Presentation Authors: Russell Hayden*, Anna Mielnik, New York, NY, Ryan Flannigan, Vancouver, Canada, Peter Schlegel, Darius Paduch, New York, NY
Introduction: The SOX family of transcription factors play critical roles in development, stem cell maintenance, and cellular differentiation. SOX2 is one of the 4 Yamanaka factors, which also include OCT4, KLF4, and MYC, that are used to induce pluripotent stem cells. SOX2 is normally not expressed in the testis, in contrast to SOX3 which localizes to spermatogonial stem cells. However, preliminary RNA-sequencing results in our lab demonstrated expression of SOX2 in men with Sertoli Cell Only Syndrome (SCO). In this study we sought to substantiate these results with real time PCR (RT-PCR).

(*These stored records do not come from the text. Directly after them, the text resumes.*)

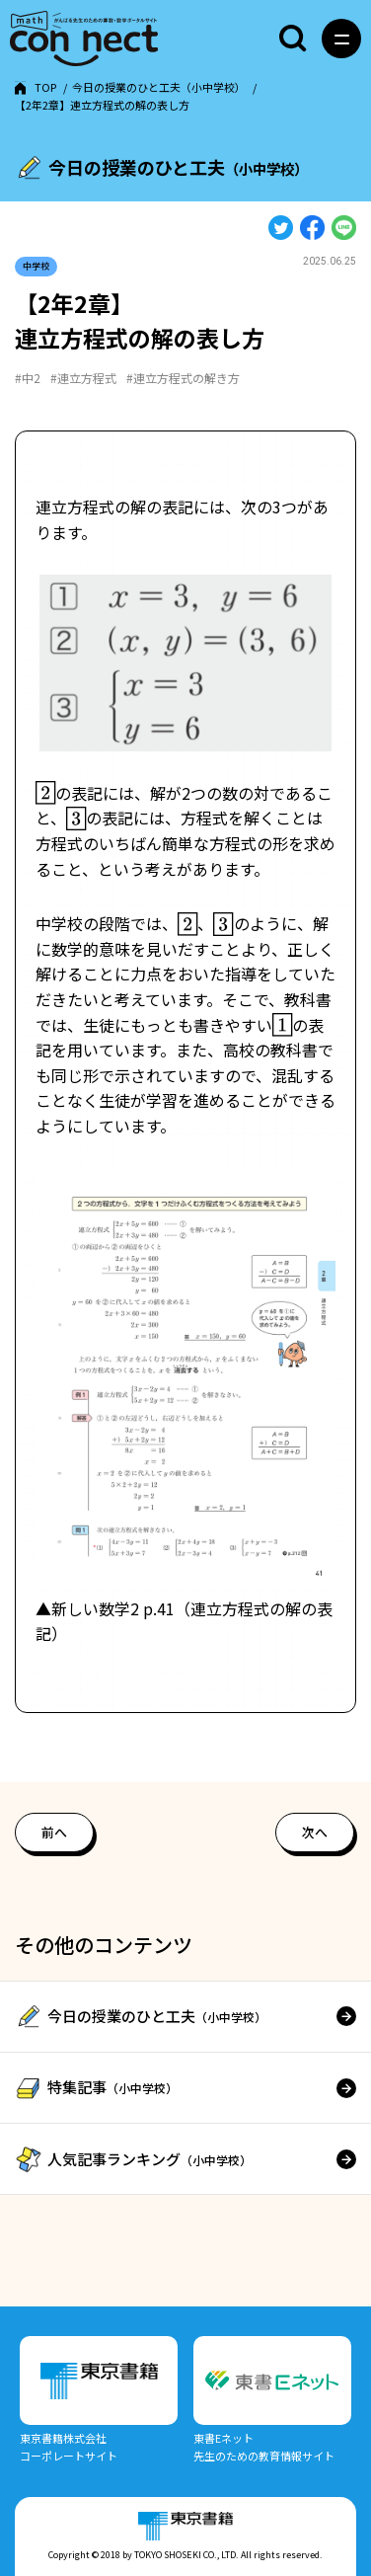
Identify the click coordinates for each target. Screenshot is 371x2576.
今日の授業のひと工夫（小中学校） (159, 87)
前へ (54, 1831)
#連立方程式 (83, 377)
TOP (45, 87)
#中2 (27, 377)
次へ (315, 1831)
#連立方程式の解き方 (183, 377)
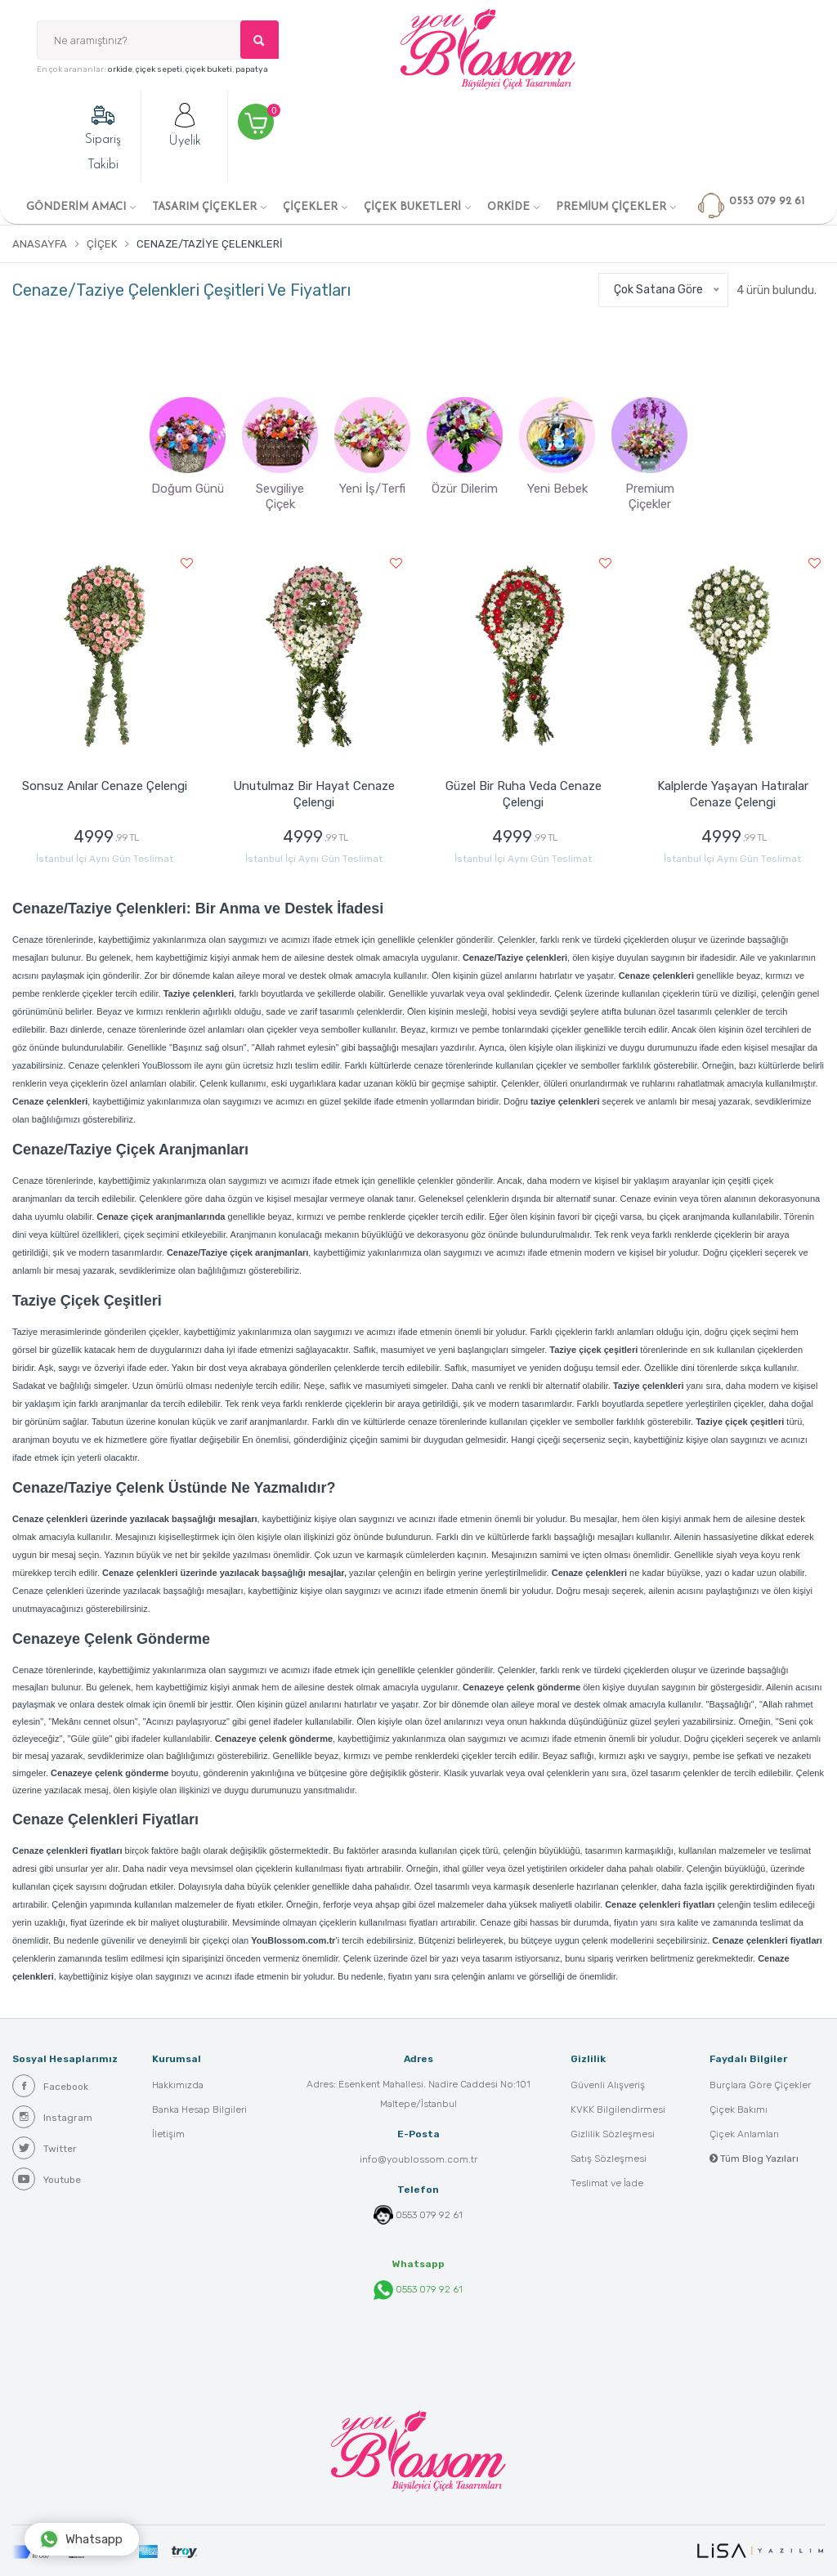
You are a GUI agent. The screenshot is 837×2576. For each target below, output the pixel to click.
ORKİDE (508, 207)
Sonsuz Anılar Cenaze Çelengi (104, 786)
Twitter (44, 2147)
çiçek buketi (209, 69)
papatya (251, 69)
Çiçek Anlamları (744, 2134)
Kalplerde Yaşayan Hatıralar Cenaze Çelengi (732, 794)
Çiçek (102, 244)
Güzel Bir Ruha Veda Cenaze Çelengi (523, 794)
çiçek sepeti (159, 69)
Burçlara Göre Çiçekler (760, 2085)
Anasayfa (39, 244)
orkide (120, 69)
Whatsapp (81, 2539)
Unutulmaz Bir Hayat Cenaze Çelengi (314, 794)
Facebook (50, 2085)
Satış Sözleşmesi (609, 2158)
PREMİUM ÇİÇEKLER (611, 207)
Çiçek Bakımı (738, 2109)
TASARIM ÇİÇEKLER (204, 207)
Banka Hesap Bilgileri (199, 2109)
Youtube (46, 2179)
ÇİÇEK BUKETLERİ (412, 207)
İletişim (168, 2134)
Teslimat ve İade (607, 2183)
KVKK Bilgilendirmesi (618, 2109)
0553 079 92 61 (429, 2215)
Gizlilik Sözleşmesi (613, 2134)
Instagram (52, 2116)
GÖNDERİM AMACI (76, 207)
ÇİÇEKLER (310, 207)
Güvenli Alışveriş (608, 2085)
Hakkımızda (178, 2085)
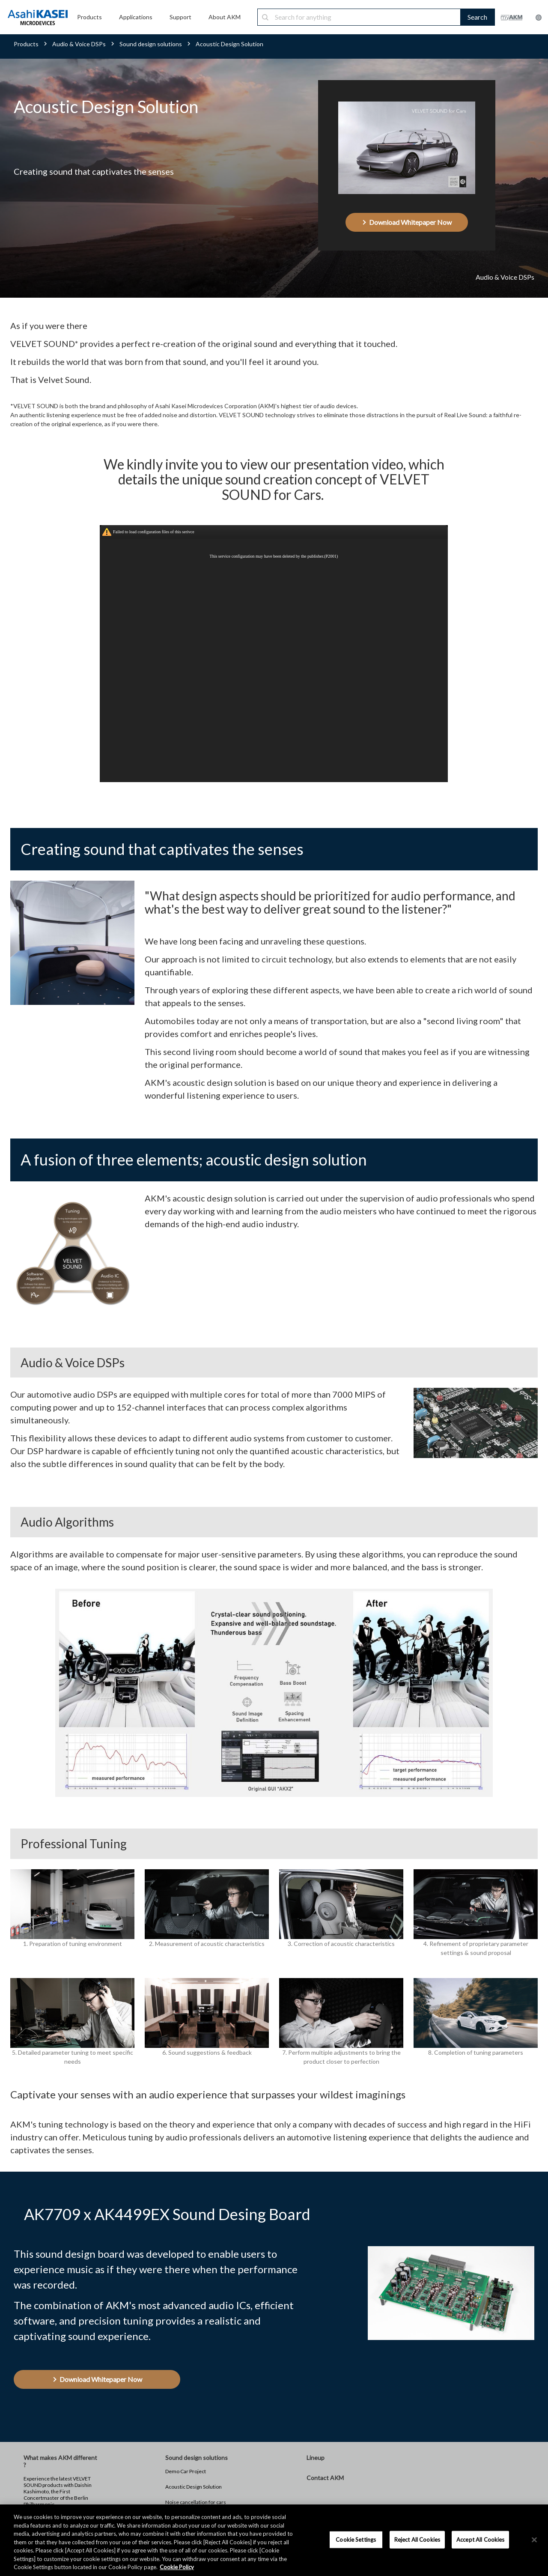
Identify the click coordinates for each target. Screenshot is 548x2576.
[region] (274, 2540)
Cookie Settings (356, 2539)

Methods: Testis biopsies were obtained during testicular sperm extraction for infertility. RNA-seq was performed on testis biopsies from 11 men with SCO and 10 with normal spermatogenesis using the Illumina HiSeq2000 platform. Reads were mapped using the STAR Aligner v2.5 against human genome hg38. Raw counts were normalized with Limma v3.6 using the R statistical package v3.4. RT-PCR was conducted on 3 men with SCO and 3 men with normal spermatogenesis on a LightCycler 480 (Roche). The RT2 qPCR platform was used in all experiments (Qiagen), and all assays were conducted in triplicate. Quality control was assured using melting point analysis, interplate calibrators, and negative controls.
Results: RNA-seq data demonstrated a 6-fold (p < 0.01) increase of SOX2 expression in men with SCO as compared to normal controls. The mean counts per million (CPM) for men with SCO was 46.5 (CI 35.2 - 57.8), whereas men with normal spermatogenesis had a CPM value of 7.8 (CI 5.9 - 9.8). RT-PCR results demonstrated a 2.7-fold (CI 1.7 - 4.1) increase in SOX2 expression of SCO compared to normal controls.
Conclusions: SOX2 is over expressed in men with SCO as compared to normal controls. Although RT-PCR produced an attenuated result, the fold change in expression levels between SCO and normal men remained significant. Further study is needed to delineate how SOX2 overexpression may contribute to the pathophysiology of SCO, especially regarding its ability to suppress stem cell differentiation.
Source of Funding: P50 HD076210, U1 1U01HD074542-01; Frederick J. and Theresa Dow Wallace Fund of the New York Community Trust, the Mr. Robert S. Dow Foundation; Irena and Howard Laks Foundation.